====== INPUT DATA ======
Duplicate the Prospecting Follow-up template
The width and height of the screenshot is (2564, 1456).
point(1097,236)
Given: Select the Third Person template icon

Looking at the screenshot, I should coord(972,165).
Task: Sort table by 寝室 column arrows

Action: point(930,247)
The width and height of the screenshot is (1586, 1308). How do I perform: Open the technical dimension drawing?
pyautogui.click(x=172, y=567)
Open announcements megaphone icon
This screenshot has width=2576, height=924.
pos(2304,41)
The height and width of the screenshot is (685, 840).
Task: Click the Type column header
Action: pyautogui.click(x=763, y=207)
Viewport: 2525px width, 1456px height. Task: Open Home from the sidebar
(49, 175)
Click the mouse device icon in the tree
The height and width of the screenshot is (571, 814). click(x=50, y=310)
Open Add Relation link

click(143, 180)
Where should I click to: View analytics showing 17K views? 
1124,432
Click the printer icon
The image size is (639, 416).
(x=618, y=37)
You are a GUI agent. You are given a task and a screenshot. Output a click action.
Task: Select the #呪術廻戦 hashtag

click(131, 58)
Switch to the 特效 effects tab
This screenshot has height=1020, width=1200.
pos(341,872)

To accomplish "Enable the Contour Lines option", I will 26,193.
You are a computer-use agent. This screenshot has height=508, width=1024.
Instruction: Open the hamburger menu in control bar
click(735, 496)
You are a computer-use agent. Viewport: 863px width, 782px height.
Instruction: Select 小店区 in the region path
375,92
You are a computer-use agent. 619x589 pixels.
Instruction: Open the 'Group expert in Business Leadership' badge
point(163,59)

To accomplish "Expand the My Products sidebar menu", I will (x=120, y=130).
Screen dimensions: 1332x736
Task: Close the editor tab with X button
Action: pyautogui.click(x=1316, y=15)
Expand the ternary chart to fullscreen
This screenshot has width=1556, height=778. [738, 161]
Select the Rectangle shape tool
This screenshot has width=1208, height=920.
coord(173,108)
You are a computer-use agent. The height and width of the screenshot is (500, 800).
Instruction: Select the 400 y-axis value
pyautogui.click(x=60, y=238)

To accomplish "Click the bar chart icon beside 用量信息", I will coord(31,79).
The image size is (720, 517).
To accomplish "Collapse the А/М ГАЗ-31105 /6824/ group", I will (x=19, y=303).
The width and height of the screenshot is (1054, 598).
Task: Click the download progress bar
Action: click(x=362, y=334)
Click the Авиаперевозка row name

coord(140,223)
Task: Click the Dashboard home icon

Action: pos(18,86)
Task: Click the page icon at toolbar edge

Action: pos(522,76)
======
TO DO:
Give every line of the rows above as a JSON list of strings, one string per line, leaving out blank lines.

RESULT OF THIS EXERCISE:
[
  "Duplicate the Prospecting Follow-up template",
  "The width and height of the screenshot is (2564, 1456).",
  "point(1097,236)",
  "Given: Select the Third Person template icon",
  "Looking at the screenshot, I should coord(972,165).",
  "Task: Sort table by 寝室 column arrows",
  "Action: point(930,247)",
  "The width and height of the screenshot is (1586, 1308). How do I perform: Open the technical dimension drawing?",
  "pyautogui.click(x=172, y=567)",
  "Open announcements megaphone icon",
  "This screenshot has width=2576, height=924.",
  "pos(2304,41)",
  "The height and width of the screenshot is (685, 840).",
  "Task: Click the Type column header",
  "Action: pyautogui.click(x=763, y=207)",
  "Viewport: 2525px width, 1456px height. Task: Open Home from the sidebar",
  "(49, 175)",
  "Click the mouse device icon in the tree",
  "The height and width of the screenshot is (571, 814). click(x=50, y=310)",
  "Open Add Relation link",
  "click(143, 180)",
  "Where should I click to: View analytics showing 17K views? ",
  "1124,432",
  "Click the printer icon",
  "The image size is (639, 416).",
  "(x=618, y=37)",
  "You are a GUI agent. You are given a task and a screenshot. Output a click action.",
  "Task: Select the #呪術廻戦 hashtag",
  "click(131, 58)",
  "Switch to the 特效 effects tab",
  "This screenshot has height=1020, width=1200.",
  "pos(341,872)",
  "To accomplish \"Enable the Contour Lines option\", I will 26,193.",
  "You are a computer-use agent. This screenshot has height=508, width=1024.",
  "Instruction: Open the hamburger menu in control bar",
  "click(735, 496)",
  "You are a computer-use agent. Viewport: 863px width, 782px height.",
  "Instruction: Select 小店区 in the region path",
  "375,92",
  "You are a computer-use agent. 619x589 pixels.",
  "Instruction: Open the 'Group expert in Business Leadership' badge",
  "point(163,59)",
  "To accomplish \"Expand the My Products sidebar menu\", I will (x=120, y=130).",
  "Screen dimensions: 1332x736",
  "Task: Close the editor tab with X button",
  "Action: pyautogui.click(x=1316, y=15)",
  "Expand the ternary chart to fullscreen",
  "This screenshot has width=1556, height=778. [738, 161]",
  "Select the Rectangle shape tool",
  "This screenshot has width=1208, height=920.",
  "coord(173,108)",
  "You are a computer-use agent. The height and width of the screenshot is (500, 800).",
  "Instruction: Select the 400 y-axis value",
  "pyautogui.click(x=60, y=238)",
  "To accomplish \"Click the bar chart icon beside 用量信息\", I will coord(31,79).",
  "The image size is (720, 517).",
  "To accomplish \"Collapse the А/М ГАЗ-31105 /6824/ group\", I will (x=19, y=303).",
  "The width and height of the screenshot is (1054, 598).",
  "Task: Click the download progress bar",
  "Action: click(x=362, y=334)",
  "Click the Авиаперевозка row name",
  "coord(140,223)",
  "Task: Click the Dashboard home icon",
  "Action: pos(18,86)",
  "Task: Click the page icon at toolbar edge",
  "Action: pos(522,76)"
]